The district was formed by the Local Government Act 1972, and was a merger of the municipal boroughs of Newport and Ryde along with the urban district of Cowes. It was one of two districts on the Island formed in 1974 - the other was South Wight. It was originally intended for there to be 1 single district for the Isle of Wight and for the Isle of Wight to be a district of Hampshire, it was later decided to have the Isle of Wight as a separate county and split it into 2 districts. At the time of creation in 1974 the whole of the district was unparished.

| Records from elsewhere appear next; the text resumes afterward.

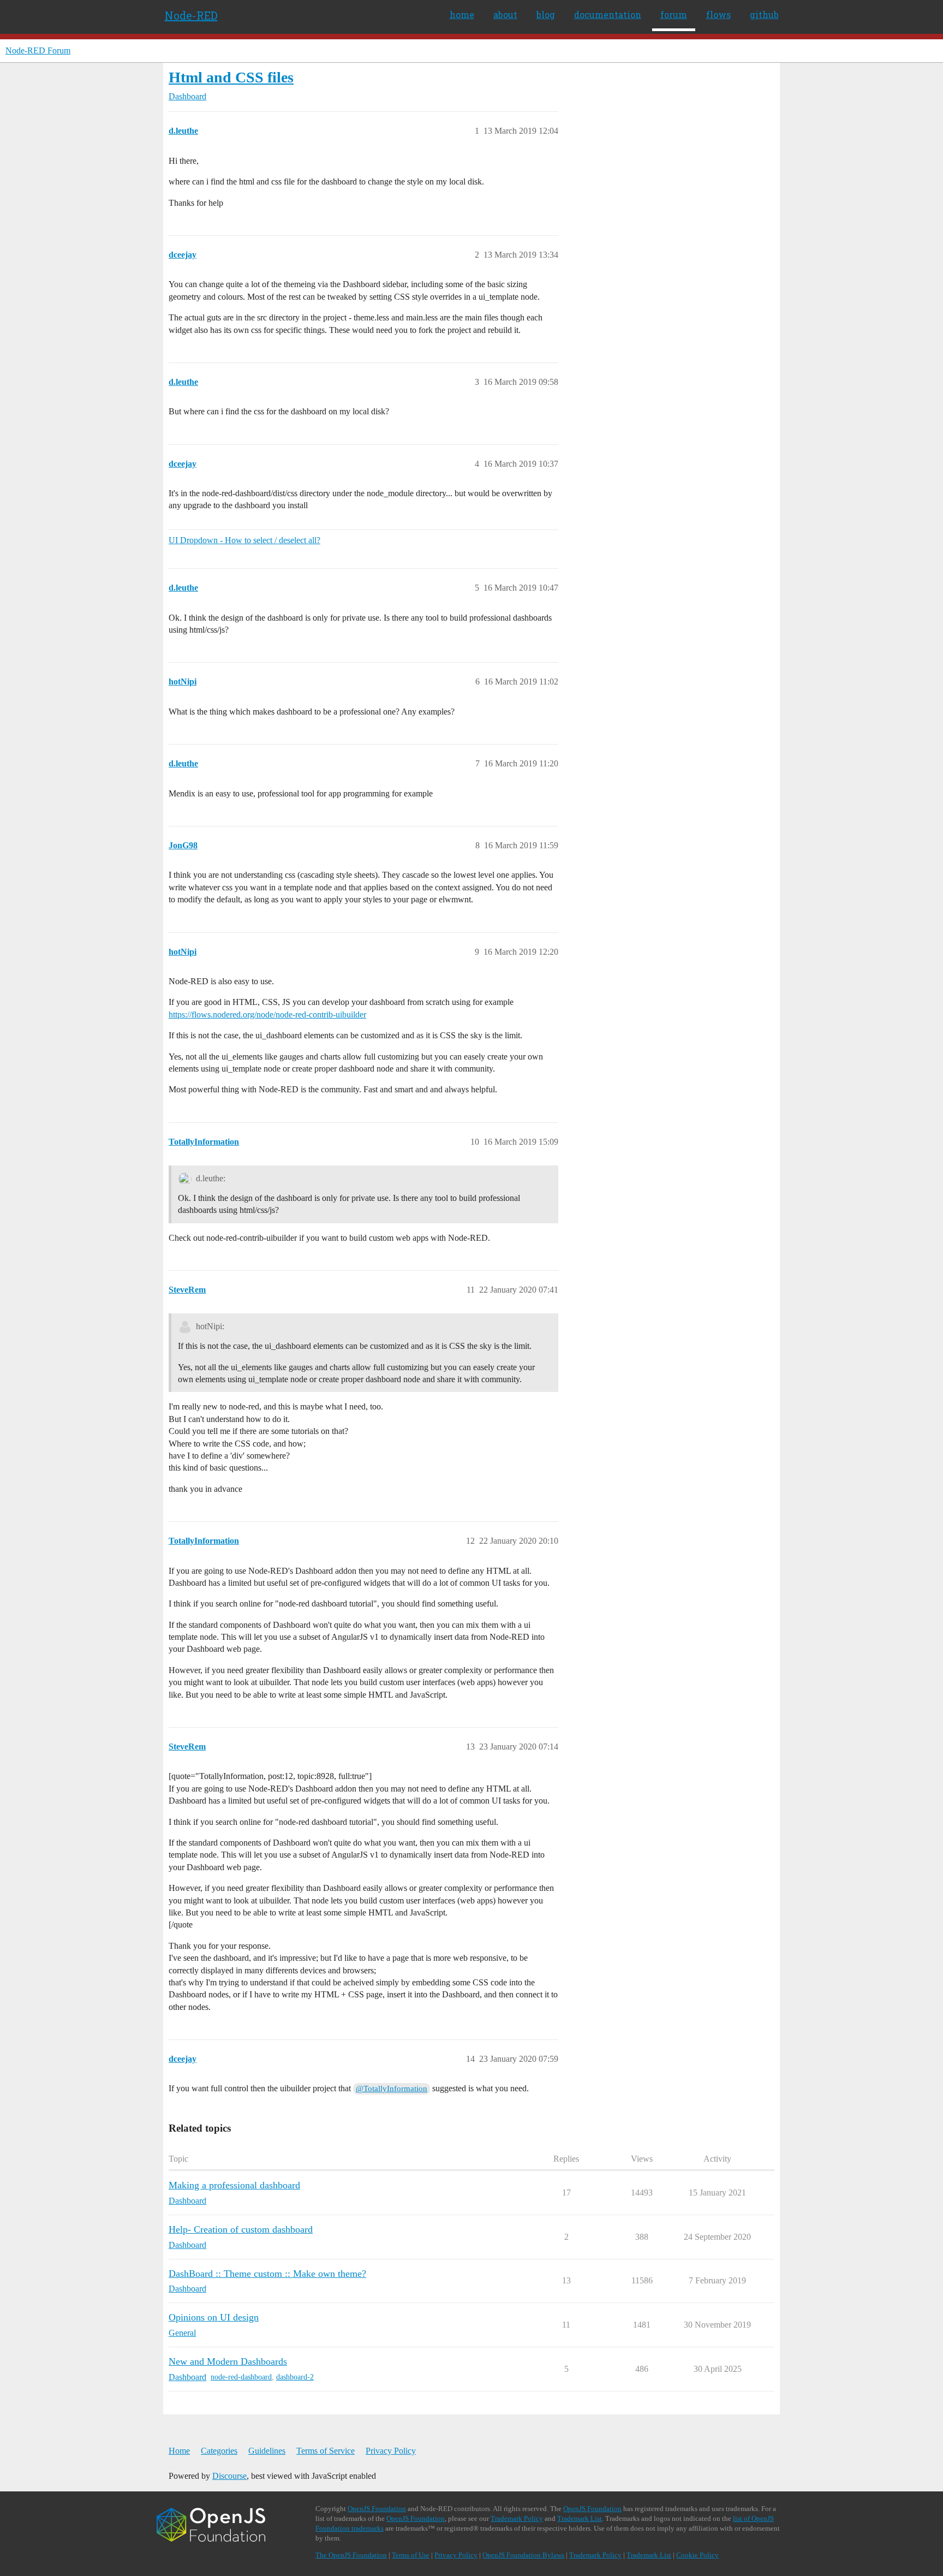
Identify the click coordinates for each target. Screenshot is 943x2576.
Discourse (229, 2475)
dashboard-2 (295, 2377)
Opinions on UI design (214, 2317)
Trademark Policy (517, 2518)
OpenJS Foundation (377, 2508)
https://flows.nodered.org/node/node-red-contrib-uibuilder (267, 1014)
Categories (219, 2450)
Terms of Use (410, 2555)
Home (179, 2450)
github (764, 14)
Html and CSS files (231, 77)
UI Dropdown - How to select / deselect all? (244, 540)
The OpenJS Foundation (351, 2555)
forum (673, 14)
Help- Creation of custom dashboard (241, 2229)
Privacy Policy (391, 2450)
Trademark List (579, 2518)
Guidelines (266, 2450)
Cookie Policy (697, 2555)
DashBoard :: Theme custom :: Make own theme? (267, 2273)
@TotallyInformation (391, 2088)
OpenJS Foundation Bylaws (523, 2555)
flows (718, 14)
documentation (607, 14)
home (462, 14)
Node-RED (191, 15)
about (505, 14)
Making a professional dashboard (234, 2185)
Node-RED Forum (37, 50)
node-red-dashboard (241, 2377)
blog (545, 14)
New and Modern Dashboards (228, 2361)
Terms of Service (325, 2450)
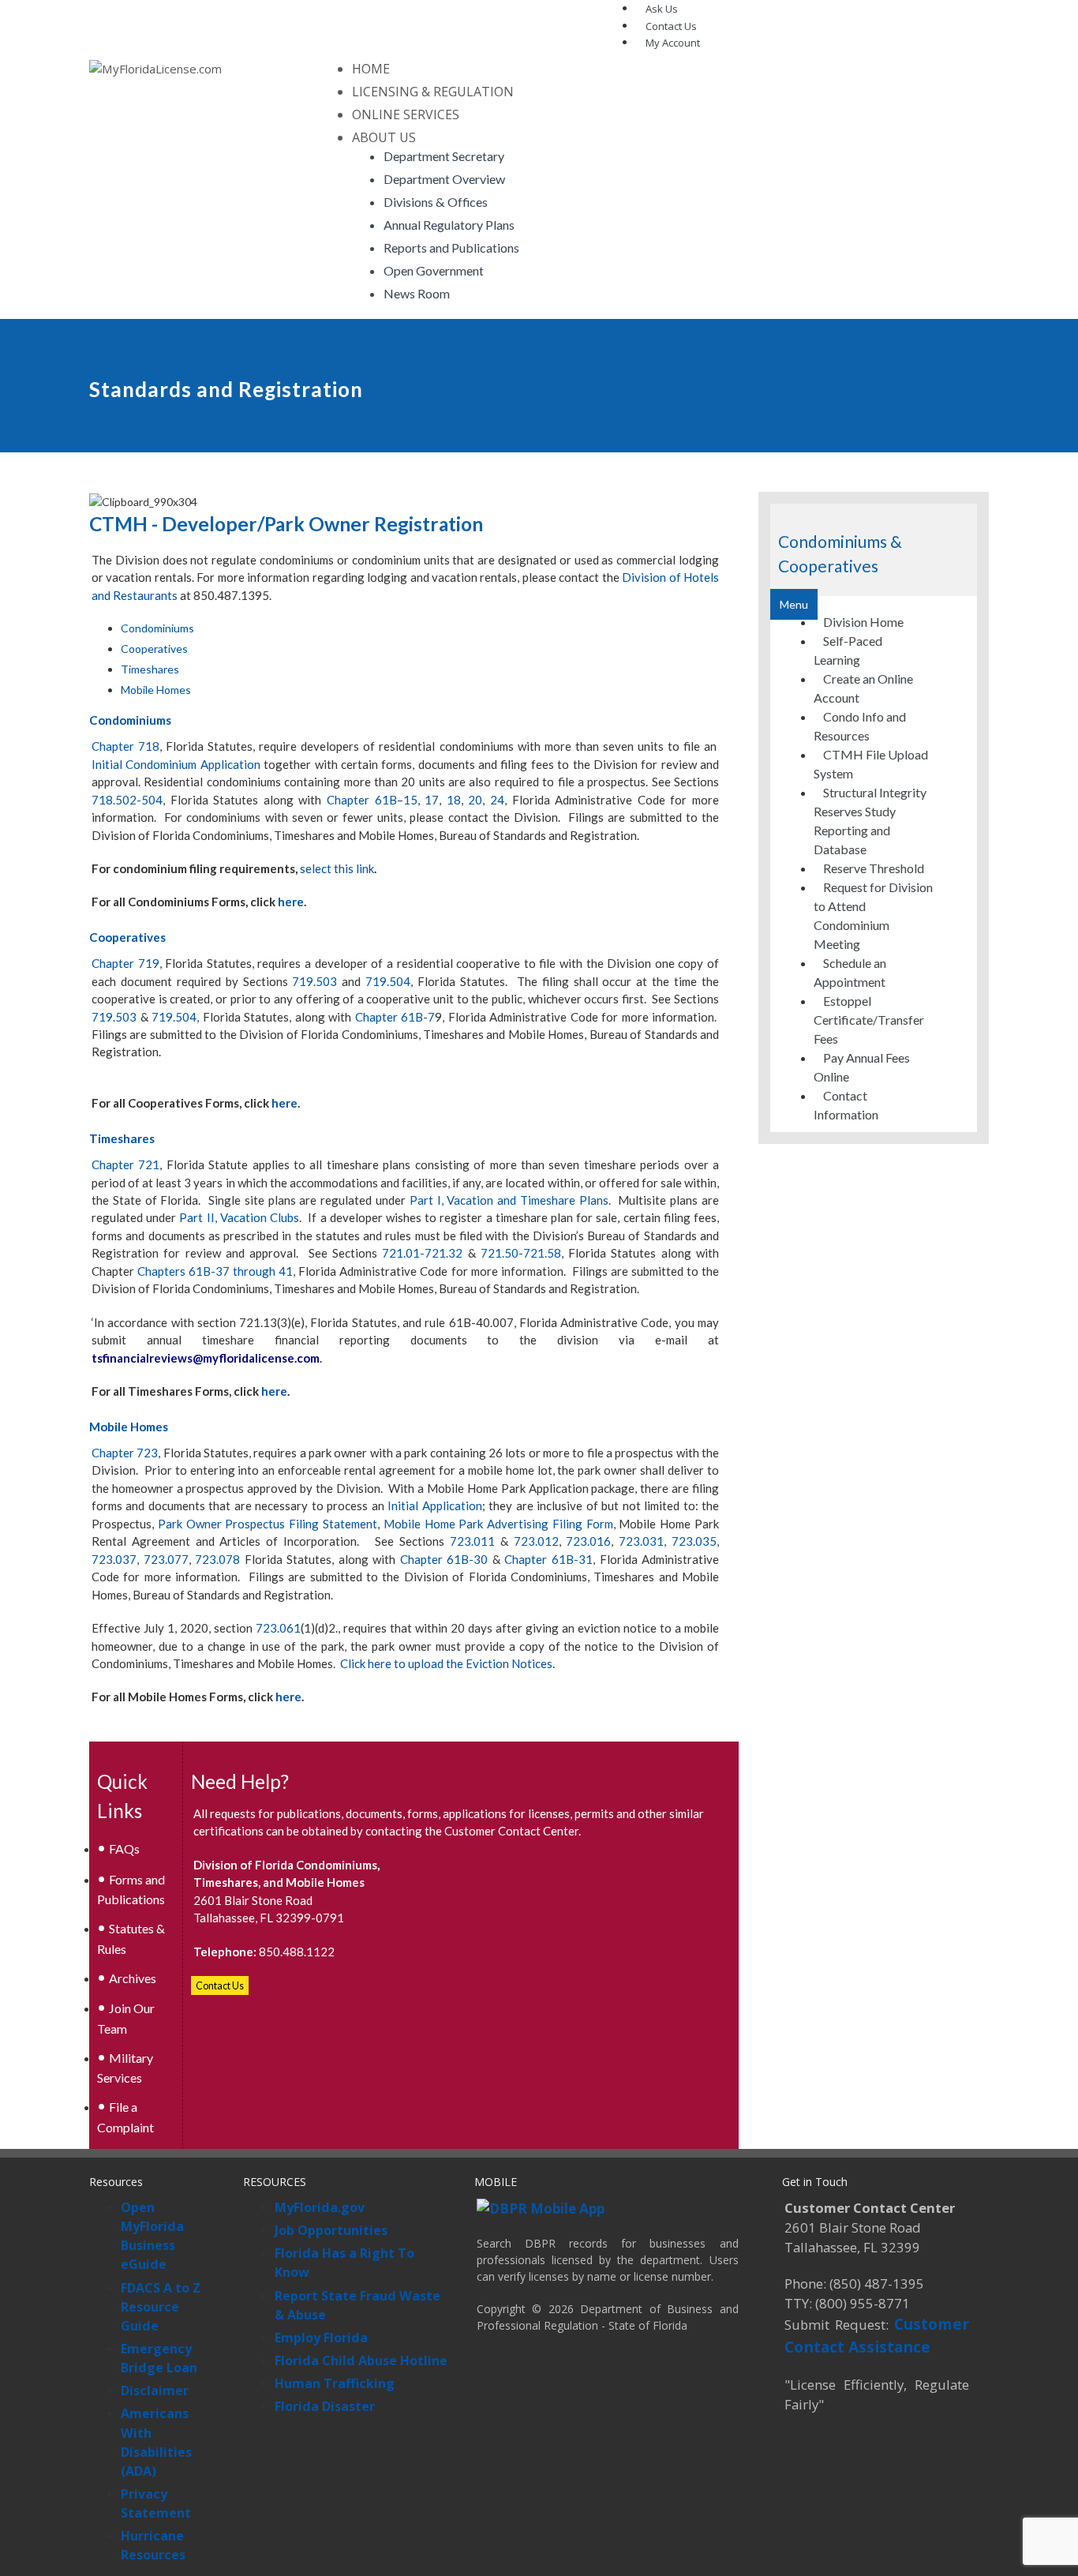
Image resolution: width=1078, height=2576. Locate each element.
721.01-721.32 (422, 1253)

In 1985 the parishes of Cowes and Gurnard were formed from part of Cowes unparished area, St Helens was formed from part of Ryde unparished area and Wootton was formed from part of Newport unparished area (and was renamed to "Wootton Bridge" in 1989) on 1 April 1989 Seaview was formed from part of Ryde and renamed to "Nettlestone and Seaview" on 15 May 1989. After the district was abolished the parish of East Cowes was formed from part of Cowes in 1998, the parishes of Fishbourne and Havenstreet and Ashey were formed from part of Ryde in 2006, in 2008 the parishes of Northwood and Whippingham were formed from the rest of Cowes, the parish of Newport was formed from the rest of Newport (and was renamed to "Newport and Carisbrooke" in 2018) and the parish of Ryde was formed from the rest of Ryde.

"Medina" was an older name for Newport which has been preserved in the River Medina.

Following a review by the Local Government Commission for England, the borough was abolished on 1 April 1995, when a single Isle of Wight Council replaced the Isle of Wight County Council and the island's two district councils.